Required task 1 — Copy out the Sutton New Town history below, starting with "Sutton New Town owes" and going on through "was a problem.", and substitute "crowbar" for "sledgehammer".
Required task 2 — Carry on the Sutton New Town history below with the text that follows its final sentence.
═════ Page text ═════
The History of Sutton New Town

The Development of Sutton New Town

Sutton New Town is the area east of the Sutton's High Street and stretches from Manor Park towards the boundary with Carshalton. It has been home to the famous and the infamous. Lenham Road was the childhood home of Noel Coward and Myrtle Road was where Thomas Dudley the "cannibal captain" lived. It is a place of industry and business, of schools and homes.


Sutton New Town owes its existence to a man and a sledgehammer. The man was Thomas Alcock who bought the Manor of Sutton in 1845. The hammer was the one used to break the padlock on the gate that blocked access to the lane that led across the fields away from Sutton and east towards Carshalton and the Wrythe.


The new Lord of the Manor was progressive(1). He had bought the Manor the same year that the railway was brought to Sutton. Thomas Alcock knew that the only way to for Sutton to grow from a village to a town was for development to spread out from the confines of the High Street.


The town couldn't grow southwards as there was no water to be had on the chalk above the Cheam and Carshalton Roads. There was, however, plenty of water to be had on the Thanet sands.  This was where the chalk of the downs met the clay.  It was the ideal area for Sutton to spread except there was a problem.


The road through Sutton was a toll road and was maintained by the Reigate Turnpike Trust. To protect their revenue, in 1801, the trust erected gates across the lanes accessing the western and eastern fields. These lanes were Back Lane and West Street on the west and Whible Lane on the east. These lanes had been the only possible ways of avoiding payment of toll at the Cock. Whible Lane is now called Manor Lane and was identified in a map of 1785 since the old Manor House was named as "Whible Lane House". In 1845 Thomas Alcock destroyed the locks the gate "kept locked by the trustees for over 40 years." (2)
═════ Data block ═════
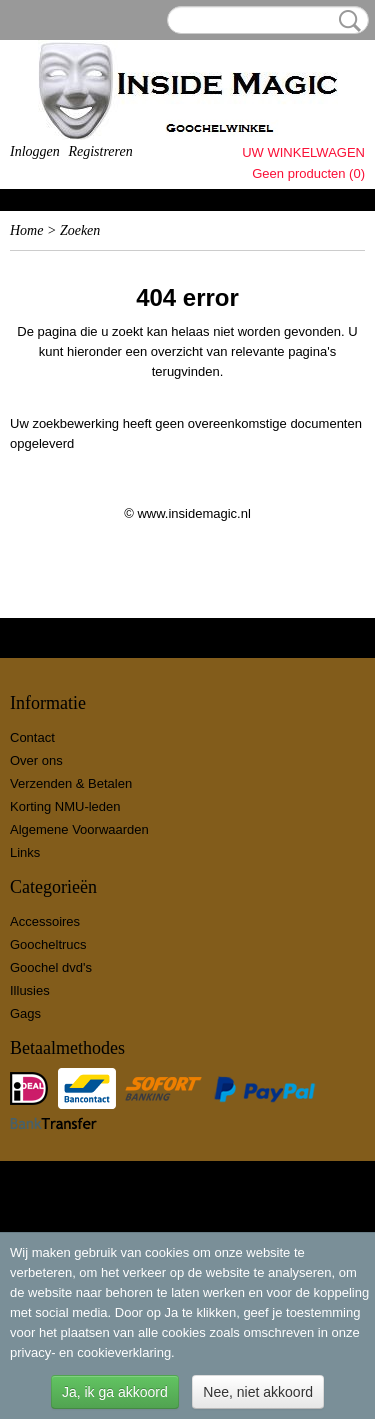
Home (26, 230)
═════
Written answer 1 —
Sutton New Town owes its existence to a man and a crowbar. The man was Thomas Alcock who bought the Manor of Sutton in 1845. The hammer was the one used to break the padlock on the gate that blocked access to the lane that led across the fields away from Sutton and east towards Carshalton and the Wrythe.


The new Lord of the Manor was progressive(1). He had bought the Manor the same year that the railway was brought to Sutton. Thomas Alcock knew that the only way to for Sutton to grow from a village to a town was for development to spread out from the confines of the High Street.


The town couldn't grow southwards as there was no water to be had on the chalk above the Cheam and Carshalton Roads. There was, however, plenty of water to be had on the Thanet sands.  This was where the chalk of the downs met the clay.  It was the ideal area for Sutton to spread except there was a problem.

Written answer 2 —
In 1847 a Swedish opera singer called Jenny Lind visited England and gave her first performance in London in the May of that year. At the height of her fame, she was given the nickname "The Swedish Nightingale".  Around the same time, Alcock caused a new road to be built that connected Manor Lane to the Carshalton Road. The new road was called Jenny Lind Road. 


Alcock sold off the land around this new road in small parcels. As a consequence development was sporadic and houses and workshops were built without a dominant style. The pub that is now known as "The Nightingale" was built in 1854 as the Jenny Lind (3). 


The Ordnance Survey map of 1866 didn't use the term 'New Town'.  However, the first Sutton directory of 1869 says the area "has recently received the official designation from the Postal authorities of Sutton New Town" (4).


From the start, the area was working class and poor. Many of the first inhabitants were families of railway and water company workers. Others were in service to middle-class families that lived in the larger houses in the Benhilton area or in South Sutton. The area nevertheless developed a strong sense of identity with cultural groups forming quickly. The "Newtown Mutual Improvement Society" had started before 1876 and possibly as early as 1872.   Even as late as 1901 the most common employment given for men in the census of that year was 'gardener'. 


The concern for the social conditions led to many churches being built in the area.  A conventional district called "Sutton New Town" was formed in 1882 (5) from part of each of the parishes of Sutton, Benhilton and Carshalton.  The Church of England parish called 'St Barnabas, Sutton New Town' was then created in 1884.  The boundaries of the new ecclesiastical parish divided the New Town area into two portions with about 40% of the New Town remaining in St Nicholas parish. The parish boundary was further shifted in the 1980s when the Watergardens Estate was built on the site of the old waterworks.


1) Thomas Alcock, https://en.wikipedia.org/wiki/Thomas_Alcock_(MP)

2) Robert Smith "A History of Sutton".

3) Sara Goodwins "Sutton Past and Present".

4) J. Morgan "A History and Description of Sutton, Surrey, with a Directory of the Inhabitants: And Map, Showing All the New Roads"

5) Parish Records of Sutton New Town, London Borough of Sutton Archives

Click the map to see the area of the Historic New Town.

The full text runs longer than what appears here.